Physical and Hardness Performance at Different Surfaces for Titanium Alloy (Ti6Al4V) Printed Using Selective Laser Melting Process (SLM)

Abstract

elective laser melting (SLM) 3D product is capable of producing varied surfaces such as top, core and bottom surface depending on the product dimensions and building orientation. Each surface may have differences in physical and mechanical properties such as surface roughness, microhardness, and microstructure. Therefore, this study examined the effects of SLM processing parameters as well as volumetric energy density (VED) on surface roughness, microhardness and microstructure on different 3D product surfaces. In this study, a sample of titanium alloy cube (Ti6Al4V) with different surfaces of up skin 1 (US1), up skin 2 (US2), core skin (CS) and down skin (DS) are printed on a 30° building orientation printed through the SLM process. There are nine sets of parameters printed based on the Taguchi 𝐿9 experimental design method.
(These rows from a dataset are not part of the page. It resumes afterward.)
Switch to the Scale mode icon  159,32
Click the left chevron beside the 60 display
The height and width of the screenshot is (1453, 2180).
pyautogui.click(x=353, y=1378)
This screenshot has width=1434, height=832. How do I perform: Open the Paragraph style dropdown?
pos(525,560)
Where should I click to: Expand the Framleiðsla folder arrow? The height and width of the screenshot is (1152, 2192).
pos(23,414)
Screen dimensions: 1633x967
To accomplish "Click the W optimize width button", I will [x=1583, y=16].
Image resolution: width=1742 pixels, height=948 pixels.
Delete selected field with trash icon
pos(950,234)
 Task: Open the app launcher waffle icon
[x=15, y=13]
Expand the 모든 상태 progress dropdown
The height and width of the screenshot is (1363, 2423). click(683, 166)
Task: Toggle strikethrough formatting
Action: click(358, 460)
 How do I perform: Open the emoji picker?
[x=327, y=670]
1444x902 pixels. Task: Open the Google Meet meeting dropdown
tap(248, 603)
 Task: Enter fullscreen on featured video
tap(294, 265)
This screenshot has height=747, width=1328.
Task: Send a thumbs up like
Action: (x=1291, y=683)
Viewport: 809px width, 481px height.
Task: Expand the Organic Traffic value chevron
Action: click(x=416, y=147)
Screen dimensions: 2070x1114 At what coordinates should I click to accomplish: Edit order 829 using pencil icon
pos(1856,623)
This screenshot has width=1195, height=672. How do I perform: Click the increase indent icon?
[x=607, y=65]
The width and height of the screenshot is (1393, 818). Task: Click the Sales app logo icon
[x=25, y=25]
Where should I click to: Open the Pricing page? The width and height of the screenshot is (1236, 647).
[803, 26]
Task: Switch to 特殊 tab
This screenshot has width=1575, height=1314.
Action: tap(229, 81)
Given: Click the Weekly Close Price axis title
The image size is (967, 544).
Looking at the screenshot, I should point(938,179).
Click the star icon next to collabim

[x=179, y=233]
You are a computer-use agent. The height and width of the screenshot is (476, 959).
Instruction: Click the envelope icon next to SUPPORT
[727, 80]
All printed cube samples were heat treated to remove the residual stresses generated during the printing process. The effect of processing parameters on micro hardness as well as microstructure on each surface has been studied. This study found that SLM printed Ti6Al4V produced almost identical surface quality for different surfaces of the cubic samples. Surface roughness of US2 ranging between 15.38 µm and 26.22 µm, while DS is slightly rougher with surface roughness in the range of 16.05 µm and 27.64 µm. Microhardness in the nine processing sets however was found to have a bigger difference in values of 387 ± 10 HV (US2) and 362 ± 10 HV (DS). In general, US2 surfaces were found to have high microhardness compared to the DS surfaces due to the formation of long, straight needle-like martensitic microstructure.